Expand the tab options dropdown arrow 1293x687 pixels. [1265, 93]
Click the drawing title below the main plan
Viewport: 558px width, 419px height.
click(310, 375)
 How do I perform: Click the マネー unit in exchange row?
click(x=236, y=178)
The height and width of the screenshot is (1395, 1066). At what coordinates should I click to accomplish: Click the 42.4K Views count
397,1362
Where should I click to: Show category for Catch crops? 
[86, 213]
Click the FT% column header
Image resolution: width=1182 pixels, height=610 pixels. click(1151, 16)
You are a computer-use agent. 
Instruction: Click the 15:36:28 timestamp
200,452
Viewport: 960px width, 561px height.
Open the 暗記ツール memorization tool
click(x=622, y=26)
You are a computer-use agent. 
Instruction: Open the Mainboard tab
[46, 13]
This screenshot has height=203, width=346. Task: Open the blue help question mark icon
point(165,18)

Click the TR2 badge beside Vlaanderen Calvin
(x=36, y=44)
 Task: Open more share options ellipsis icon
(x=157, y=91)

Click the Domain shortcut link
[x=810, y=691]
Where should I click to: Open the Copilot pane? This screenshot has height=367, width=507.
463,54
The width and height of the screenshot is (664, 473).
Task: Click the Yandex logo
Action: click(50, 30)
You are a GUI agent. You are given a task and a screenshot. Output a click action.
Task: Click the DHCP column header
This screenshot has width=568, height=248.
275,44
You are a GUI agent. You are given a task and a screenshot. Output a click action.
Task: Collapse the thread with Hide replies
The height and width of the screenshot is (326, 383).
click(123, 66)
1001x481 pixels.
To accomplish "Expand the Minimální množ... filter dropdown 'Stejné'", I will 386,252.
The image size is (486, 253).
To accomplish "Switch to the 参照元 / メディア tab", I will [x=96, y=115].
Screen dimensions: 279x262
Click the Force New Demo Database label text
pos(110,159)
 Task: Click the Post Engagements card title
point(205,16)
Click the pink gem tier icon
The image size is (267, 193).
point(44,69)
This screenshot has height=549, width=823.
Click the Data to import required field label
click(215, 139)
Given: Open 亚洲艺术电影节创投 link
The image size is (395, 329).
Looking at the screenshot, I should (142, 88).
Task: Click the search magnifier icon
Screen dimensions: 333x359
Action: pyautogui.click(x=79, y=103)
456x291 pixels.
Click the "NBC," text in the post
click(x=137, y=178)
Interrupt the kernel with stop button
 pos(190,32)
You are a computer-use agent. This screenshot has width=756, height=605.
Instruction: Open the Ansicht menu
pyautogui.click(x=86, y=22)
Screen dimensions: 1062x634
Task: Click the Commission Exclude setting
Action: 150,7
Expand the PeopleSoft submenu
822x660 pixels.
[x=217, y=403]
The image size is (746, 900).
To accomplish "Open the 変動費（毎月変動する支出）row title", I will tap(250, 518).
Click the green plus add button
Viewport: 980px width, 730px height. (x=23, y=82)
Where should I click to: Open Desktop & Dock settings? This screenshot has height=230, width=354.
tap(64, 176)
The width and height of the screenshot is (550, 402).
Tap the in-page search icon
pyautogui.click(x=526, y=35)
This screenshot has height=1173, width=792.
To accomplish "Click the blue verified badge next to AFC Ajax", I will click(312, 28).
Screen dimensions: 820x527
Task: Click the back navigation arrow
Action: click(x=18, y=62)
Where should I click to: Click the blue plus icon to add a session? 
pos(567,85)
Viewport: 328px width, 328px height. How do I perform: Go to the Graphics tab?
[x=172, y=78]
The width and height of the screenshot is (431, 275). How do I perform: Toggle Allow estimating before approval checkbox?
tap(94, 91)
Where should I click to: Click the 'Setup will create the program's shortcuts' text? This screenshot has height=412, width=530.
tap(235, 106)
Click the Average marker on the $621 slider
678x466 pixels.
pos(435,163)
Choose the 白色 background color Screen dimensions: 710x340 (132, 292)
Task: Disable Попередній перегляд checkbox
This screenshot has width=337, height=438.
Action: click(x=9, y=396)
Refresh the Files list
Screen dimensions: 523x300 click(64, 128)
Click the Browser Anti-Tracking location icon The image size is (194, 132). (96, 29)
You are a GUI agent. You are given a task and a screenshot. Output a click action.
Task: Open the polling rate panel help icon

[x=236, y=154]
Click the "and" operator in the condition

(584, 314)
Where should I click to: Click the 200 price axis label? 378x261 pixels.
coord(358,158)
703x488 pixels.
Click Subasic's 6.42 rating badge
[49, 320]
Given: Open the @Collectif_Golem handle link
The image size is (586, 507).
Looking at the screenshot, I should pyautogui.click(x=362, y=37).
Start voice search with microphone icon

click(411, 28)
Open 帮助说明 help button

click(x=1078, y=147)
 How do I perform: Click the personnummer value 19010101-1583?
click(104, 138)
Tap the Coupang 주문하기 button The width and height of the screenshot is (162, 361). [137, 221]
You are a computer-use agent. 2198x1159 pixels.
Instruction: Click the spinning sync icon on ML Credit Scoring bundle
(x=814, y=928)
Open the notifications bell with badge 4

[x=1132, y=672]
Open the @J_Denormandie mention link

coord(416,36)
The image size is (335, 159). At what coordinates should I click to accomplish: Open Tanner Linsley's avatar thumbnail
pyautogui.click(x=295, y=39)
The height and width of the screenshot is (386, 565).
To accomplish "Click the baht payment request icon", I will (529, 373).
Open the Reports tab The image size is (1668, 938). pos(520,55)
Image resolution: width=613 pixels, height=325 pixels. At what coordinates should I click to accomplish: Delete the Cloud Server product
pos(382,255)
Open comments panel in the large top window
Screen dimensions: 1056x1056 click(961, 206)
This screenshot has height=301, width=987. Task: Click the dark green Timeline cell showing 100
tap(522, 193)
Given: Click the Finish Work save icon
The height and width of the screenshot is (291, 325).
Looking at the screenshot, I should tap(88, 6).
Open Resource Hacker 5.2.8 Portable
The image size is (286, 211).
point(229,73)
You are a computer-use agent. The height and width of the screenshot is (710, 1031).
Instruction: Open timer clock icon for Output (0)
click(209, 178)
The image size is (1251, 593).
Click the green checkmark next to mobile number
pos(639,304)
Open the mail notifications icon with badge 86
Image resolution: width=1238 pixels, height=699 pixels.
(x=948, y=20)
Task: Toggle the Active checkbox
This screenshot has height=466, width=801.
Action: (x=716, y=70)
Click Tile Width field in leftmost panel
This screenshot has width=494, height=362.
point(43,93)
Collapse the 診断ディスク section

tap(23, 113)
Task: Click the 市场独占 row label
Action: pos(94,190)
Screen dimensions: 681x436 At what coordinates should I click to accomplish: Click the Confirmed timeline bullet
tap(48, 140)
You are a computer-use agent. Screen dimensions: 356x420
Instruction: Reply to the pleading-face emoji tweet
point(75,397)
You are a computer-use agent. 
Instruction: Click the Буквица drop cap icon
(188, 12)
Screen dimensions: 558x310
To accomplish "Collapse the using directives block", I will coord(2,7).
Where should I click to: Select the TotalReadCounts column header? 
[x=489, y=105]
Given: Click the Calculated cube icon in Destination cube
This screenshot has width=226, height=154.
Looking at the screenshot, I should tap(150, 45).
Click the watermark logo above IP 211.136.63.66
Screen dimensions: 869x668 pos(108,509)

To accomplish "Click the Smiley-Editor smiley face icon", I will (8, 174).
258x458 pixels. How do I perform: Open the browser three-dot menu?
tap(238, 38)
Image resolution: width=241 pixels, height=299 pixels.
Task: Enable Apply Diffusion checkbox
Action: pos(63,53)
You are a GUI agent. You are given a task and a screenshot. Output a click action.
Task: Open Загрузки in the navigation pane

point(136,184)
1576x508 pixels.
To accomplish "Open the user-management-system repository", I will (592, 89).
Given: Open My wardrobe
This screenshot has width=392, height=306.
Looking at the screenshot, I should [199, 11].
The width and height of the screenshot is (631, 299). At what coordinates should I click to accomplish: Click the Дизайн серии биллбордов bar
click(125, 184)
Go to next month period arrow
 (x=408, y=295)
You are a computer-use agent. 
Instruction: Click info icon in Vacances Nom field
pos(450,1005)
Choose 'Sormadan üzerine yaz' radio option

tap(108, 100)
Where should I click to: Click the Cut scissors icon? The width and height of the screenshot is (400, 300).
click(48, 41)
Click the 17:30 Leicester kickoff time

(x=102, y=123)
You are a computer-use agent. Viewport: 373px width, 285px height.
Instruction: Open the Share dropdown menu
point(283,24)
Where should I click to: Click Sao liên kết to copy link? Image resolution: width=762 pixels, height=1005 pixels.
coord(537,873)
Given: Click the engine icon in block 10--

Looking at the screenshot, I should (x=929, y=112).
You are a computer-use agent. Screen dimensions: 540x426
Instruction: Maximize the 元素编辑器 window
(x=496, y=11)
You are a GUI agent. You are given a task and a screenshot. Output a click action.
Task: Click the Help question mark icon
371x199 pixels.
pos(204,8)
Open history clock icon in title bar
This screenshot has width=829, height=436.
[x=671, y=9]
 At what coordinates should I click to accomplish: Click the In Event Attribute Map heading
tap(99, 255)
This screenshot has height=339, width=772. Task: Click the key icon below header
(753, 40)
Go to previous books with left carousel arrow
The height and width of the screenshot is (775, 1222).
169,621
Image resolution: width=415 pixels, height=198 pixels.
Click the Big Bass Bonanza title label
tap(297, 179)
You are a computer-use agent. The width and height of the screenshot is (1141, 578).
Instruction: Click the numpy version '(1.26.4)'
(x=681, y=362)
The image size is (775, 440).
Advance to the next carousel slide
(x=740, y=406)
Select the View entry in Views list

————————

● **Your instructions**: When you repeat the lines, start with the first line of the material and end with the line that contains "Task: Click the DHCP column header", keeping both and reproducing each exactly, with nothing added.

● **Solution for this exercise**:
Expand the tab options dropdown arrow 1293x687 pixels. [1265, 93]
Click the drawing title below the main plan
Viewport: 558px width, 419px height.
click(310, 375)
 How do I perform: Click the マネー unit in exchange row?
click(x=236, y=178)
The height and width of the screenshot is (1395, 1066). At what coordinates should I click to accomplish: Click the 42.4K Views count
397,1362
Where should I click to: Show category for Catch crops? 
[86, 213]
Click the FT% column header
Image resolution: width=1182 pixels, height=610 pixels. click(1151, 16)
You are a computer-use agent. 
Instruction: Click the 15:36:28 timestamp
200,452
Viewport: 960px width, 561px height.
Open the 暗記ツール memorization tool
click(x=622, y=26)
You are a computer-use agent. 
Instruction: Open the Mainboard tab
[46, 13]
This screenshot has height=203, width=346. Task: Open the blue help question mark icon
point(165,18)

Click the TR2 badge beside Vlaanderen Calvin
(x=36, y=44)
 Task: Open more share options ellipsis icon
(x=157, y=91)

Click the Domain shortcut link
[x=810, y=691]
Where should I click to: Open the Copilot pane? This screenshot has height=367, width=507.
463,54
The width and height of the screenshot is (664, 473).
Task: Click the Yandex logo
Action: click(50, 30)
You are a GUI agent. You are given a task and a screenshot. Output a click action.
Task: Click the DHCP column header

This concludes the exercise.